Later that month, I did the math. I was spending about Rs 25000/- a month on groceries. With my 1% card, I was getting Rs 250/- back each month. Then I discovered that some cards give 6% back on groceries. That would be Rs 1500/- a month. The difference? Rs 15000/- a year just only on groceries. That’s almost a month’s worth of free groceries just for using a different piece of plastic. But here’s what really got to me it wasn’t about the money alone. It was about feeling smart with my choices. It was about taking control of something I’d been doing on autopilot for years.
So I got a grocery rewards card. And you know what? The first time I used it and saw that 6% cash back hit my account, I actually smiled at my phone. My husband thought I was crazy. But I felt like I’d unlocked a secret level in a game I didn’t even know I was playing.

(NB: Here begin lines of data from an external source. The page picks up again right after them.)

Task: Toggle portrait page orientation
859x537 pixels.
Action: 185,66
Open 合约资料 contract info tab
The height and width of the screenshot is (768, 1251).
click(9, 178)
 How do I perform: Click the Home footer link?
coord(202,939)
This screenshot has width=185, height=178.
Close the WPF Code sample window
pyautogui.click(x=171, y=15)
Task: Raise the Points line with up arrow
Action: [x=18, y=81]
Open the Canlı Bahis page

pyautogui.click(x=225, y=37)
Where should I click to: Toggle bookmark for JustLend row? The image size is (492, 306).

The cards that changed my grocery game was American Express Blue Cash Preferred has been my go-to, though I know it has an annual fee. For those starting out, look for cards with rotating grocery categories or no-fee options. The “best” card is the one you’ll actually use consistently.
The Petrol Station Reality Check
My wake-up call at the petrol pump came during a road trip last summer. We were driving to visit family, and I stopped at a petrol station in the middle of nowhere. As I watched the numbers climb on the pump, I thought about how much we spend on petrol every year. I drive a lot for work. Between my commute and weekend errands, I was filling up almost weekly. That’s roughly Rs 5000/- a month, or Rs 60000 a year. With my old 1% card, I was getting Rs 600/- back annually. When I switched to a card giving me 3% on gas, that became Rs 1800/-. It’s not life-changing money, but it’s the principle why wouldn’t I take an extra money just for paying attention?
But here’s the deeper truth I learned that these small optimizations aren’t about pinching pennies. They’re about respecting your own money enough to make it work harder for you. Every time I swipe my Indian Oil Credit card now, it’s a tiny reminder that I’m in control of my financial life.
Real talk: Some Credit cards give you more back at specific chains. I don’t drive out of my way for an extra half percent, though. Life’s too short. I found a card that works at most stations and called it a day.
The Dining Dilemma (And Why It Matters More Than You Think)
Here’s something vulnerable I want to share about me I used to feel guilty about eating out. Like, really guilty. My parents were from lower middle class who saved every penny, and here I was, spending my money on eating out when I could make that at home. But I got my realization that life is meant to be lived. Eating out isn’t always about being lazy or wasteful. Sometimes it’s about celebrating a promotion, catching up with an old friend, or simply giving yourself a break after a brutal week. Once I made peace with that, I decided this that if I’m going to spend money on dining, I should at least be strategic about it. I got a card that gives me 4% back on restaurants. At first, the impact seemed small. But over a year of beautiful dinner nights, birthday dinners, quick lunches during hectic work days, and yes, probably too many late-night zomato/ swiggy orders, that 4% added up to over Rs 2000/- in rewards.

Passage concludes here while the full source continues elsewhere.